Saturday, January 29, 2011

The Nephilim Explained?

You don't have to be a Neanderthal to find intriguing correlations between scripture and modern science -- once you're willing to accept that God's normal workday runs a bit longer than ours.

New archaeological finds suggest that human migration from Africa into Mesopotamia and beyond began as long as 127,000 years ago. From DNA evidence, scientists had previously concluded that the exodus started just 60,000 years ago.

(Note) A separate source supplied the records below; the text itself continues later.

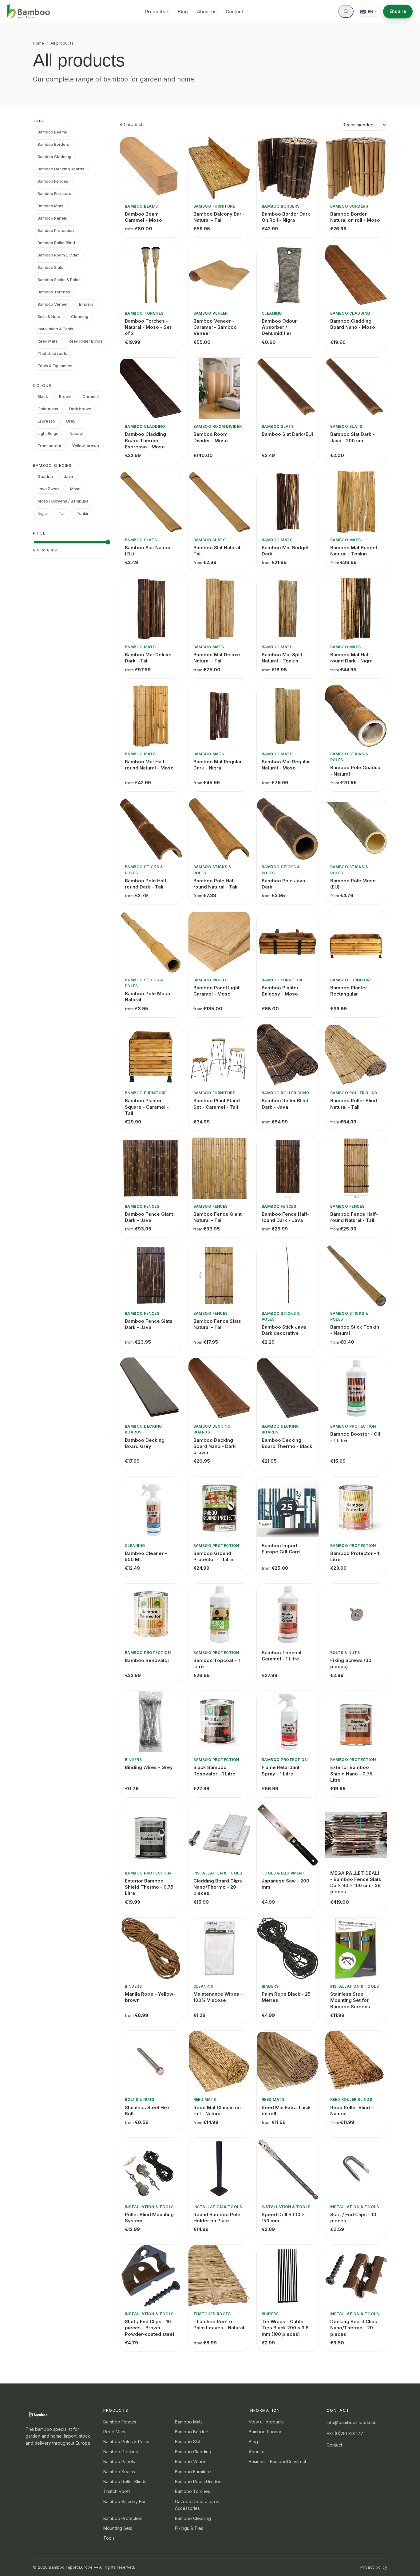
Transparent (49, 445)
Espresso (46, 421)
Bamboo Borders (53, 144)
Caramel (90, 396)
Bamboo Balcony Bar (124, 2501)
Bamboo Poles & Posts (126, 2441)
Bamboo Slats (50, 267)
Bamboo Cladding (54, 156)
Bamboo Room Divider (58, 254)
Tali (62, 513)
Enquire (398, 11)
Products (156, 11)
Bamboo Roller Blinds (124, 2481)
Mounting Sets (117, 2528)
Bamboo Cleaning (193, 2518)
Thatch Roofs (117, 2491)
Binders (86, 304)
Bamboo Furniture (54, 193)
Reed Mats (47, 341)
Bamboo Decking (120, 2451)
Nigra (43, 513)
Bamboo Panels (52, 218)
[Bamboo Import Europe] (28, 11)
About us (206, 11)
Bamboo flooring (266, 2431)
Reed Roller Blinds (85, 341)
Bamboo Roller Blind (56, 242)
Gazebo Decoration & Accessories (197, 2505)
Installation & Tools (55, 328)
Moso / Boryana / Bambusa (63, 501)
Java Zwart (48, 488)
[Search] (346, 11)
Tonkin (83, 513)
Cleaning (79, 316)
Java (68, 476)
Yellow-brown (85, 445)
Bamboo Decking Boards (61, 168)
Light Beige (48, 433)
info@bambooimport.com (352, 2422)
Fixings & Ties (189, 2528)
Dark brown (80, 408)
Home (38, 43)
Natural (76, 433)
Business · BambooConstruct (277, 2461)
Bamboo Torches (54, 291)
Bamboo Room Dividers (199, 2481)
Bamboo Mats (50, 205)
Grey (70, 421)
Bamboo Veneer (53, 304)
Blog (183, 11)
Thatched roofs (52, 353)
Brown (65, 396)
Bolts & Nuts (49, 316)
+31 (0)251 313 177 (345, 2433)
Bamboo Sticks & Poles (59, 279)
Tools (109, 2538)
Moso (75, 488)
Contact (234, 11)
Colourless (48, 408)
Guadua (45, 476)
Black (43, 396)
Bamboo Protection (56, 230)
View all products (266, 2421)
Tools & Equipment (55, 365)
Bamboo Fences (53, 181)
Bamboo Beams (52, 131)
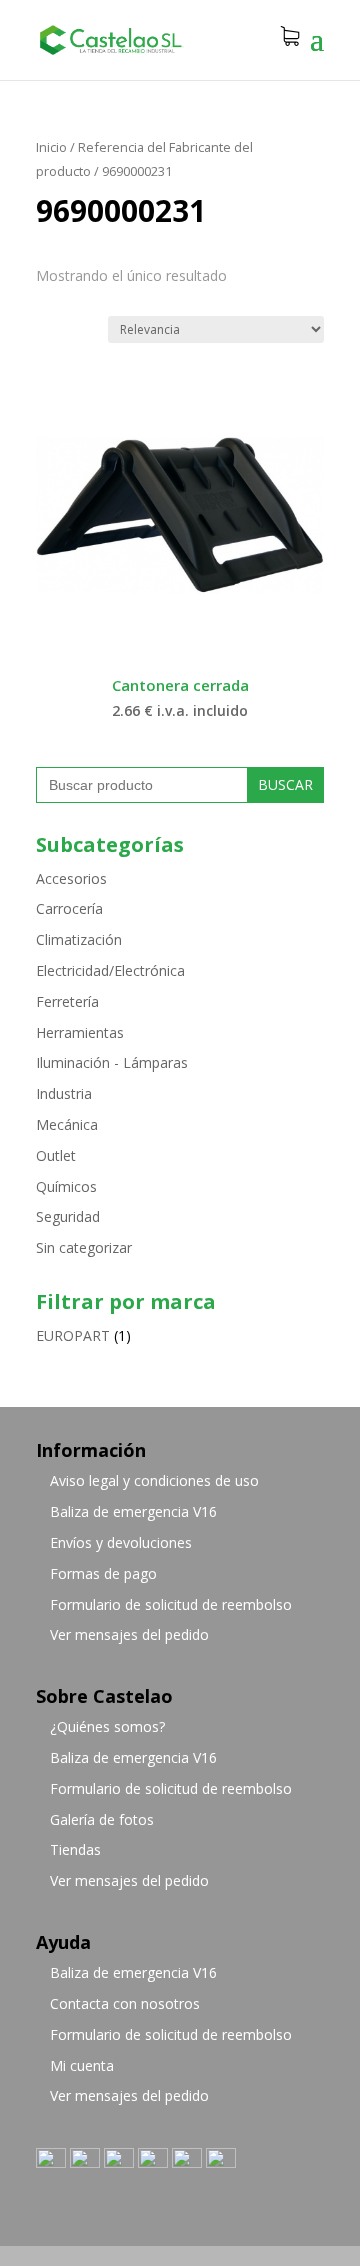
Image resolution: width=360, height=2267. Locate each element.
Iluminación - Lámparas (112, 1062)
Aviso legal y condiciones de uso (154, 1480)
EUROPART (73, 1335)
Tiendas (75, 1849)
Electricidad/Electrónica (110, 970)
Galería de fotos (102, 1819)
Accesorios (71, 878)
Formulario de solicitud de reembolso (171, 1604)
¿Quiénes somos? (107, 1726)
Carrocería (69, 908)
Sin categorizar (84, 1247)
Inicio (51, 147)
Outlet (56, 1155)
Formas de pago (103, 1573)
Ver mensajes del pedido (129, 1634)
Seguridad (68, 1216)
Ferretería (67, 1001)
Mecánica (67, 1124)
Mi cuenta (82, 2065)
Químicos (66, 1186)
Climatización (79, 939)
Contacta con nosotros (125, 2003)
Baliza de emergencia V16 (133, 1511)
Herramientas (80, 1032)
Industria (64, 1093)
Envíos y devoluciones (121, 1542)
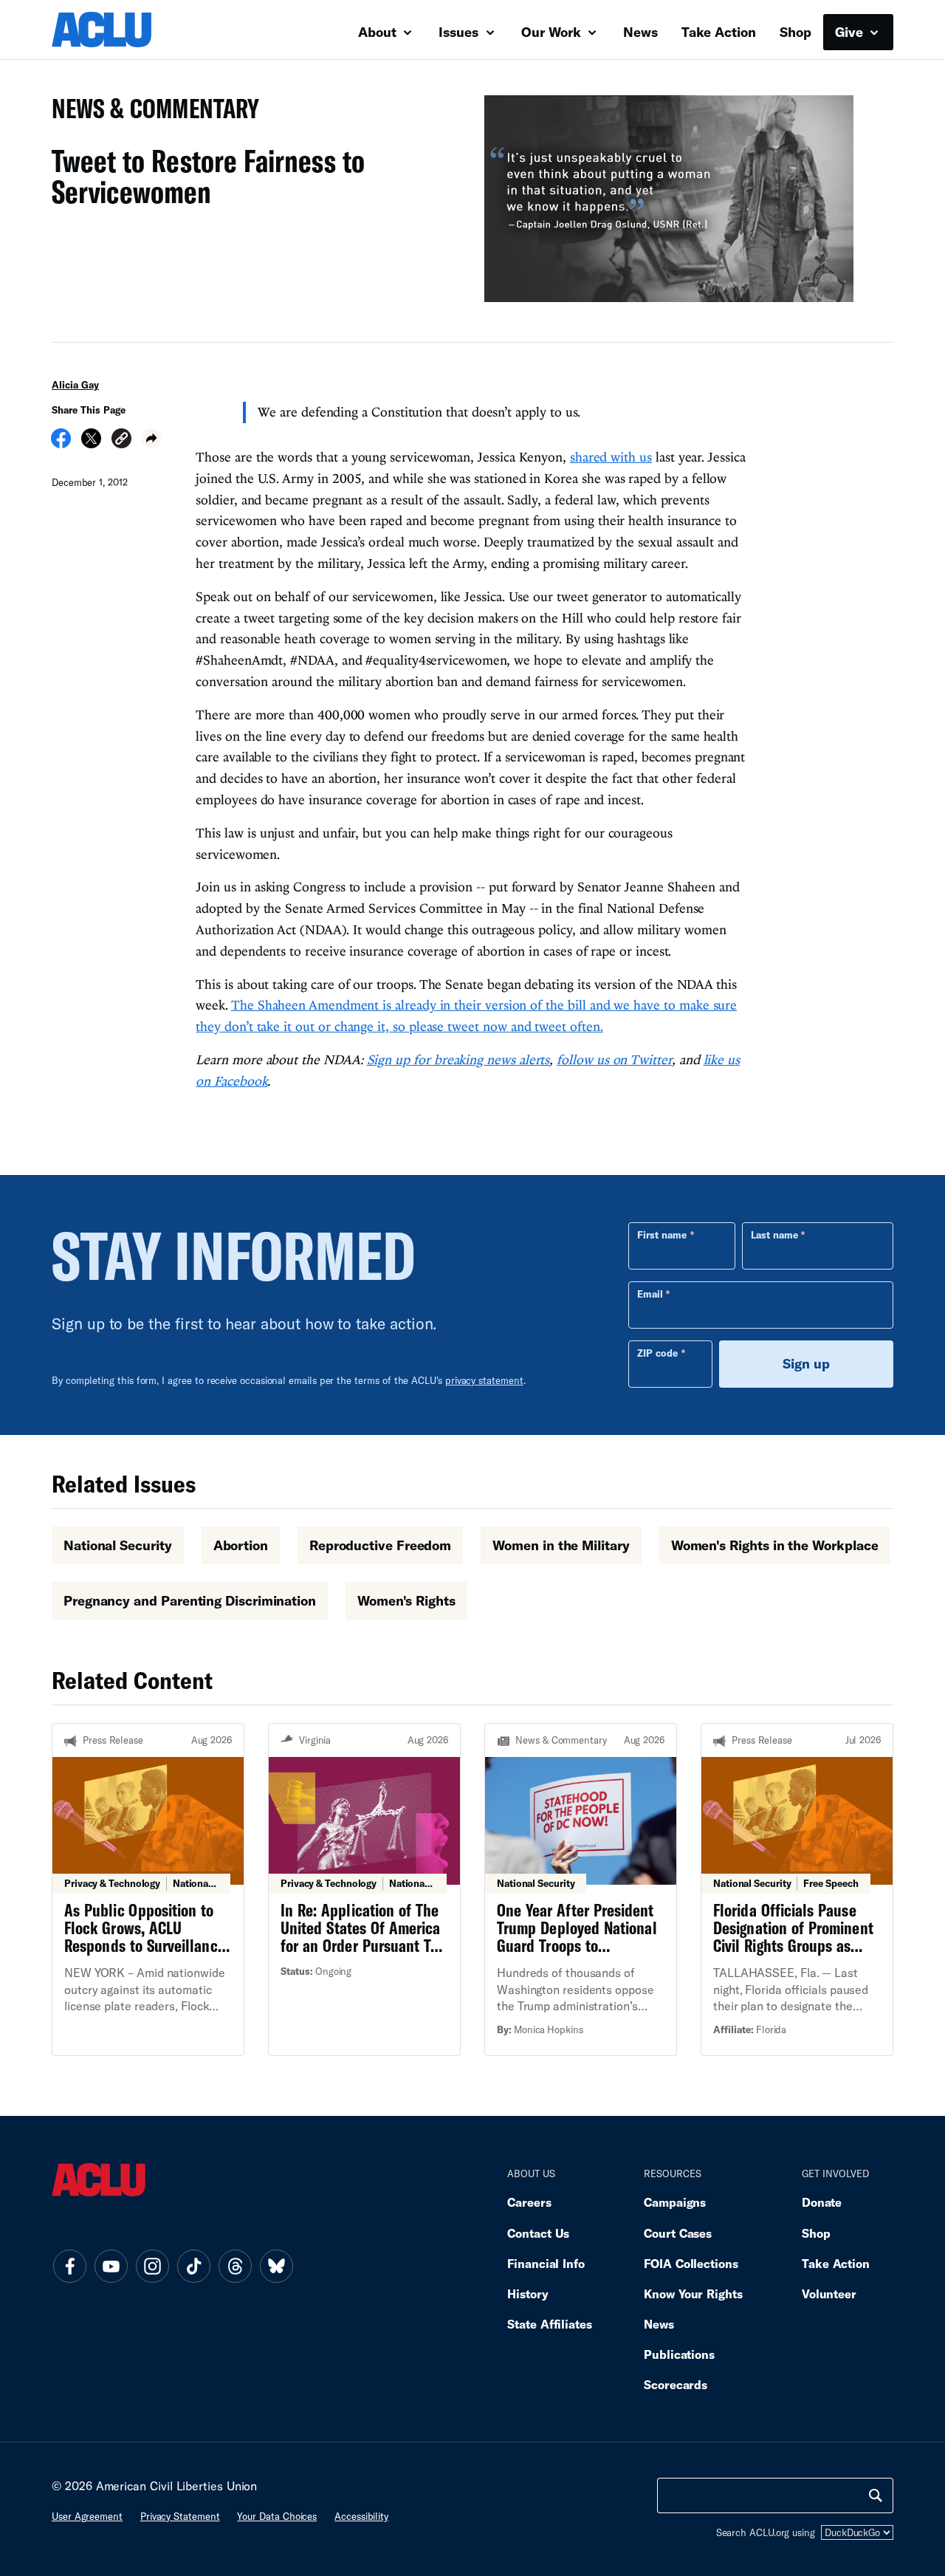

Especially interesting is the speculation about where homo sapiens may have encountered and bred with Neanderthals. Nicholas Wade writes in the New York Times:
Jebel Faya is near the Persian Gulf, which is now a shallow sea. But before 8,000 years ago, when the sea level was about 330 feet lower than today, the gulf area was a low-lying plain, with the Euphrates running through it. The region would have been an oasis that served as a refuge during dry periods. Neanderthal sites are known from central Iraq, so perhaps Neanderthals came down the river to the gulf oasis before it was inundated, making it “an interesting candidate for the place of hybridization,” [University of Birmingham archaeologist Jeffrey] Rose said.
A refuge and an oasis fed by the Euphrates, huh? As for hybridization, there's always been that odd passage in Genesis 6:1-4, just before the Noah story:
The Nephilim were on the earth in those days—and also afterwards—when the sons of God went in to the daughters of humans, who bore children to them. These were the heroes that were of old, warriors of renown.
Wikipedia says Neanderthals were a little smaller but built more robustly than homo sapiens. What if thanks to the robustness of oral tradition, stories of their heroic exploits in northern European climes reached all the way to the compilers of Torah?